At a transformative level, done means the patterns that we were entangled with, or that were preventing us from loving unconditionally, have been released. There is nothing to hang onto any longer. There are no attachments in unconditional love, as Love IS already complete and whole in its magnificent and absolute simplicity. When we release our attachments to perceived complications, the complications let go of their attachments to us.
Being done with a relationship in its current configuration does not necessarily mean that the relationship is over. Instead, it may mean that True Authentic Relating (TAR) has come to light. Done may serve as an opportunity to honestly communicate wants, needs, and desires to others without attachments to their response. True Authentic Relating is a congruent expression of coherency by our True Authentic Self. In other words, TAR is maintaining awareness of an unbroken connection to all and aligning awareness toward others in a manner that reflects this connection. True Authentic Relating is integrity-in-action. True Authentic Relating (TAR) represents clear intent and right relations.
When one offers love freely and unconditionally to another and it is rejected, that is not a rejection of self. Rather, it is a reflection of another’s own limited awareness in rejection of the inherent love that they are.

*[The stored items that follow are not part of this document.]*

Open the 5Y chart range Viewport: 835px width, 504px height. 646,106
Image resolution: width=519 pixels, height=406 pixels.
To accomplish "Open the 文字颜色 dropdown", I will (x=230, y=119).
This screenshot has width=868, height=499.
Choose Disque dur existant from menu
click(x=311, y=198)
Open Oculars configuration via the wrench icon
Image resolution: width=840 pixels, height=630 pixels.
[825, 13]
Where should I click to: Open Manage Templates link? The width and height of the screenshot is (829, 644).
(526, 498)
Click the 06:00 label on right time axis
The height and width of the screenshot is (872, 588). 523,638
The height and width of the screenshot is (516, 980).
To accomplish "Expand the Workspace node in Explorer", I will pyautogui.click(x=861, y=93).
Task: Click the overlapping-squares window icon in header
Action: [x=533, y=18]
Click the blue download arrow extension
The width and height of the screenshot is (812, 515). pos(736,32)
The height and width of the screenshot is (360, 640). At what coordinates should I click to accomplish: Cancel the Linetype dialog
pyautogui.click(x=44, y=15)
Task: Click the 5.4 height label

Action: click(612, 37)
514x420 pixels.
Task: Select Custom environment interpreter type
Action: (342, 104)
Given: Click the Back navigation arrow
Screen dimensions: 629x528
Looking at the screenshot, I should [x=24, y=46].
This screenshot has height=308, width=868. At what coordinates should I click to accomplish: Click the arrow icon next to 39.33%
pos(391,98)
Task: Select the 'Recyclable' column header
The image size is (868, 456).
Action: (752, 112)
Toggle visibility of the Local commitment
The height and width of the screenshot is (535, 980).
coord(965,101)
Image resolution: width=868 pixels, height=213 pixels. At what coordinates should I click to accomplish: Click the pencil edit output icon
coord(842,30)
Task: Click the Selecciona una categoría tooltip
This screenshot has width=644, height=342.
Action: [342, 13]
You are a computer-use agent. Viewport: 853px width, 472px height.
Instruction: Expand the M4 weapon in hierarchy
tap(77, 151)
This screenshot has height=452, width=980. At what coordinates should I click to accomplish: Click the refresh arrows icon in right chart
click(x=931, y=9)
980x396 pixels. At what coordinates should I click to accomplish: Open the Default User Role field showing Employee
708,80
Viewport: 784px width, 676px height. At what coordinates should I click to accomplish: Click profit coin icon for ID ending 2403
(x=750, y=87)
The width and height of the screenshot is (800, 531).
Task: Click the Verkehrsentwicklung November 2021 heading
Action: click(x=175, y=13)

When we extend love to another, that love is an invitation and an offering for higher awareness. Loving unconditionally—without attachments to whether that love is received, accepted, or reciprocated—plants seeds that can blossom in unexpected ways. Love IS and does not require another to accept it for the love that is to grow. Where love is, love grows.
Loving unconditionally means we are compassionate and empathetic in relation to others, but we are not necessarily sympathetic. Let me explain.
Merriam-Webster defines sympathy as
an affinity, association, or relationship between persons or things wherein whatever affects one similarly affects the other . . . mutual or parallel susceptibility or a condition brought about by it or . . . an inclination to think or feel alike.
Energetically, sympathy is entraining to another’s resonant vibration. But, we do not want or need to enmesh ourselves in someone else’s stuff. Practically speaking, when someone is miserable and we sympathize, we are likely to become miserable, too.
Empathy, on the other hand, is defined by Merriam-Webster as
the action of understanding, being aware of, being sensitive to, and experiencing the feelings, thoughts, and experience of another of either the past or present without having the feelings, thoughts, and experience fully communicated in an objective manner . . . also: the capacity for this.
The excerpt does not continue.